_Available records:_

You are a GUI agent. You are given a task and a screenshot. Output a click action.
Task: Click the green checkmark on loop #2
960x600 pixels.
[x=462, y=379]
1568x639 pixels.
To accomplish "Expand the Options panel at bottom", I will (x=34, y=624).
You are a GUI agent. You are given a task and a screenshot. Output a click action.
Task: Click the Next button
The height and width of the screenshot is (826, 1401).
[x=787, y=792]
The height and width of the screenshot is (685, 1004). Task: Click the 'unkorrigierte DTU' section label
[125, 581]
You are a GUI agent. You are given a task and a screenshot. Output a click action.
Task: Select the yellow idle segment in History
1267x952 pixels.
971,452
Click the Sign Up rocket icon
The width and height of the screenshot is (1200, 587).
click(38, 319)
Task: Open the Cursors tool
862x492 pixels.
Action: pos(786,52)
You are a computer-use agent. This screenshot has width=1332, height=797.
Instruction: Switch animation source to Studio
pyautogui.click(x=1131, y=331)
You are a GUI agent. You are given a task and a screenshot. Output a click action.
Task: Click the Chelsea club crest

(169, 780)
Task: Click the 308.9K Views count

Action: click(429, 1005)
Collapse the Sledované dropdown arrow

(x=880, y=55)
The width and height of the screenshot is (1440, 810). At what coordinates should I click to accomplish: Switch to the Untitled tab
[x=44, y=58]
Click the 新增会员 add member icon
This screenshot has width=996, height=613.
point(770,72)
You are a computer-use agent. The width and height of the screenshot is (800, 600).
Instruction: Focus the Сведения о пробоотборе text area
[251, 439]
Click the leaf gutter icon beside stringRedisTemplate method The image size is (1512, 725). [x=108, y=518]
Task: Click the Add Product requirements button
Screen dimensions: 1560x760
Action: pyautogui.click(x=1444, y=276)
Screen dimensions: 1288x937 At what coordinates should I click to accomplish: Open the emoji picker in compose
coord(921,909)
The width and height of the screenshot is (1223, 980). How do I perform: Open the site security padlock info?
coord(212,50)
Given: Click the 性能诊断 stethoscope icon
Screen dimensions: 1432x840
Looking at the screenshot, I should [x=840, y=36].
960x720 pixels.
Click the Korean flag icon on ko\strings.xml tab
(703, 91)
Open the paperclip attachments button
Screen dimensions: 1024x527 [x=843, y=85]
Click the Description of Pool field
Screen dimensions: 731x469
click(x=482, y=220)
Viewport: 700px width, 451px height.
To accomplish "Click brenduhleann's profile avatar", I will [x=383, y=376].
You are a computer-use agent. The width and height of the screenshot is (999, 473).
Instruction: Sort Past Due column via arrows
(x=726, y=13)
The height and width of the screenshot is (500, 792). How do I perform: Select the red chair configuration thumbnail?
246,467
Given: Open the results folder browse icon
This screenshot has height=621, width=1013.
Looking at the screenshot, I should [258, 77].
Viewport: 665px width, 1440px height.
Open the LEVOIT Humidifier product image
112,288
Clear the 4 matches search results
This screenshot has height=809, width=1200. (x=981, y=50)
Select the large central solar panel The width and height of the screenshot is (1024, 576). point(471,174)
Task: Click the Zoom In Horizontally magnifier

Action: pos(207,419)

_Exercise instructions:_
Would you set down every record again, exactly as it appears above?

_Exercise output:_
You are a GUI agent. You are given a task and a screenshot. Output a click action.
Task: Click the green checkmark on loop #2
960x600 pixels.
[x=462, y=379]
1568x639 pixels.
To accomplish "Expand the Options panel at bottom", I will (x=34, y=624).
You are a GUI agent. You are given a task and a screenshot. Output a click action.
Task: Click the Next button
The height and width of the screenshot is (826, 1401).
[x=787, y=792]
The height and width of the screenshot is (685, 1004). Task: Click the 'unkorrigierte DTU' section label
[125, 581]
You are a GUI agent. You are given a task and a screenshot. Output a click action.
Task: Select the yellow idle segment in History
1267x952 pixels.
971,452
Click the Sign Up rocket icon
The width and height of the screenshot is (1200, 587).
click(38, 319)
Task: Open the Cursors tool
862x492 pixels.
Action: pos(786,52)
You are a computer-use agent. This screenshot has width=1332, height=797.
Instruction: Switch animation source to Studio
pyautogui.click(x=1131, y=331)
You are a GUI agent. You are given a task and a screenshot. Output a click action.
Task: Click the Chelsea club crest

(169, 780)
Task: Click the 308.9K Views count

Action: click(429, 1005)
Collapse the Sledované dropdown arrow

(x=880, y=55)
The width and height of the screenshot is (1440, 810). At what coordinates should I click to accomplish: Switch to the Untitled tab
[x=44, y=58]
Click the 新增会员 add member icon
This screenshot has width=996, height=613.
point(770,72)
You are a computer-use agent. The width and height of the screenshot is (800, 600).
Instruction: Focus the Сведения о пробоотборе text area
[251, 439]
Click the leaf gutter icon beside stringRedisTemplate method The image size is (1512, 725). [x=108, y=518]
Task: Click the Add Product requirements button
Screen dimensions: 1560x760
Action: pyautogui.click(x=1444, y=276)
Screen dimensions: 1288x937 At what coordinates should I click to accomplish: Open the emoji picker in compose
coord(921,909)
The width and height of the screenshot is (1223, 980). How do I perform: Open the site security padlock info?
coord(212,50)
Given: Click the 性能诊断 stethoscope icon
Screen dimensions: 1432x840
Looking at the screenshot, I should [x=840, y=36].
960x720 pixels.
Click the Korean flag icon on ko\strings.xml tab
(703, 91)
Open the paperclip attachments button
Screen dimensions: 1024x527 [x=843, y=85]
Click the Description of Pool field
Screen dimensions: 731x469
click(x=482, y=220)
Viewport: 700px width, 451px height.
To accomplish "Click brenduhleann's profile avatar", I will [x=383, y=376].
You are a computer-use agent. The width and height of the screenshot is (999, 473).
Instruction: Sort Past Due column via arrows
(x=726, y=13)
The height and width of the screenshot is (500, 792). How do I perform: Select the red chair configuration thumbnail?
246,467
Given: Open the results folder browse icon
This screenshot has height=621, width=1013.
Looking at the screenshot, I should [258, 77].
Viewport: 665px width, 1440px height.
Open the LEVOIT Humidifier product image
112,288
Clear the 4 matches search results
This screenshot has height=809, width=1200. (x=981, y=50)
Select the large central solar panel The width and height of the screenshot is (1024, 576). point(471,174)
Task: Click the Zoom In Horizontally magnifier

Action: pos(207,419)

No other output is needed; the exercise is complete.